▸ Work to do
Reproduce the data below word for word, from the line containing "Select Отправить на печать printer option" through the line containing "Action: 51,226", including both of those lines.

(Entries for finding text and elements)
——————
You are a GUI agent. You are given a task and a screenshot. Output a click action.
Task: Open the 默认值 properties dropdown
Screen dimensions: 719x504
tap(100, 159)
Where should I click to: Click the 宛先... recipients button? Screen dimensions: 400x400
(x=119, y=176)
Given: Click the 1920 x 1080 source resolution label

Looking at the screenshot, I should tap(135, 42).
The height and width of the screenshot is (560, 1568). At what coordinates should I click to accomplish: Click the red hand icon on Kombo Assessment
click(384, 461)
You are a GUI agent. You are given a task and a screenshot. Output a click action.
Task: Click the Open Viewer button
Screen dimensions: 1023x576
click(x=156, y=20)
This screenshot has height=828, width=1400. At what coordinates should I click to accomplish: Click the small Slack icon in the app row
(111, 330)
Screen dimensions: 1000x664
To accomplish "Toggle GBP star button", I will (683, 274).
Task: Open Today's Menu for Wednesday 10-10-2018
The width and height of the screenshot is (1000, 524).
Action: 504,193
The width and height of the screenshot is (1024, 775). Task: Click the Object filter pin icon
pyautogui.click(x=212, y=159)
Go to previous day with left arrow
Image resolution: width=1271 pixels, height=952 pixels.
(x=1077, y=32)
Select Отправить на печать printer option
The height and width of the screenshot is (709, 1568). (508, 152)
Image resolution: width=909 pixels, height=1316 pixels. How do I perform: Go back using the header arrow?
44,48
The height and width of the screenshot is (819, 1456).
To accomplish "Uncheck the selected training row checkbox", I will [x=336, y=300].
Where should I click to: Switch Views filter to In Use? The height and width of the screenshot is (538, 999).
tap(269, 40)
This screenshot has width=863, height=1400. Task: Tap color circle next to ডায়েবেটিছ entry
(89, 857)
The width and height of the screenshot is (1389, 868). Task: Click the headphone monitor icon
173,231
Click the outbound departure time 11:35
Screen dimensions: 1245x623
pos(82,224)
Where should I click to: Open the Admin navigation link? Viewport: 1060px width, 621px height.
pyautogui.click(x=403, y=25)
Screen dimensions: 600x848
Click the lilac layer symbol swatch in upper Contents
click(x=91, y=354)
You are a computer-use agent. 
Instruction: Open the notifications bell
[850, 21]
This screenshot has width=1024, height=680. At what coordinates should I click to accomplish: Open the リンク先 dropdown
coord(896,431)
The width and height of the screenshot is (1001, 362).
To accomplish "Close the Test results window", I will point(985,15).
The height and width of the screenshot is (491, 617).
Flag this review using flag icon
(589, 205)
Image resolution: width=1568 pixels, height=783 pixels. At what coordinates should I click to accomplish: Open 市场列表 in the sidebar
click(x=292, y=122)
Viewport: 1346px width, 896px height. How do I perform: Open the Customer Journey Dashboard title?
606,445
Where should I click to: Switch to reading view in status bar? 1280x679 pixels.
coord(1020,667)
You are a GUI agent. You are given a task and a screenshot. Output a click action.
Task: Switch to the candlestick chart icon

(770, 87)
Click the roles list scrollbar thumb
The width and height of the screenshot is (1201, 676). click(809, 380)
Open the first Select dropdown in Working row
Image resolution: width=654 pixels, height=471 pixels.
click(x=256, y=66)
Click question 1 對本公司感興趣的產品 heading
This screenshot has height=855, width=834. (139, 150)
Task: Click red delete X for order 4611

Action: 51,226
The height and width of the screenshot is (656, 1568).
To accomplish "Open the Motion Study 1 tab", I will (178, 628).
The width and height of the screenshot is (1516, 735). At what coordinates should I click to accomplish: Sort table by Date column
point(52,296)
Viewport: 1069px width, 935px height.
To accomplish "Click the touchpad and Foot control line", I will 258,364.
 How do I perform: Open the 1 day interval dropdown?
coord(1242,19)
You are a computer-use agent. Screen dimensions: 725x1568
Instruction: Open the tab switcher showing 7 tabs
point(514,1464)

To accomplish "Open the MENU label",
——————
▸ Solution to this exercise
Select Отправить на печать printer option
The height and width of the screenshot is (709, 1568). (508, 152)
Image resolution: width=909 pixels, height=1316 pixels. How do I perform: Go back using the header arrow?
44,48
The height and width of the screenshot is (819, 1456).
To accomplish "Uncheck the selected training row checkbox", I will [x=336, y=300].
Where should I click to: Switch Views filter to In Use? The height and width of the screenshot is (538, 999).
tap(269, 40)
This screenshot has width=863, height=1400. Task: Tap color circle next to ডায়েবেটিছ entry
(89, 857)
The width and height of the screenshot is (1389, 868). Task: Click the headphone monitor icon
173,231
Click the outbound departure time 11:35
Screen dimensions: 1245x623
pos(82,224)
Where should I click to: Open the Admin navigation link? Viewport: 1060px width, 621px height.
pyautogui.click(x=403, y=25)
Screen dimensions: 600x848
Click the lilac layer symbol swatch in upper Contents
click(x=91, y=354)
You are a computer-use agent. 
Instruction: Open the notifications bell
[850, 21]
This screenshot has width=1024, height=680. At what coordinates should I click to accomplish: Open the リンク先 dropdown
coord(896,431)
The width and height of the screenshot is (1001, 362).
To accomplish "Close the Test results window", I will point(985,15).
The height and width of the screenshot is (491, 617).
Flag this review using flag icon
(589, 205)
Image resolution: width=1568 pixels, height=783 pixels. At what coordinates should I click to accomplish: Open 市场列表 in the sidebar
click(x=292, y=122)
Viewport: 1346px width, 896px height. How do I perform: Open the Customer Journey Dashboard title?
606,445
Where should I click to: Switch to reading view in status bar? 1280x679 pixels.
coord(1020,667)
You are a GUI agent. You are given a task and a screenshot. Output a click action.
Task: Switch to the candlestick chart icon

(770, 87)
Click the roles list scrollbar thumb
The width and height of the screenshot is (1201, 676). click(809, 380)
Open the first Select dropdown in Working row
Image resolution: width=654 pixels, height=471 pixels.
click(x=256, y=66)
Click question 1 對本公司感興趣的產品 heading
This screenshot has height=855, width=834. (139, 150)
Task: Click red delete X for order 4611

Action: 51,226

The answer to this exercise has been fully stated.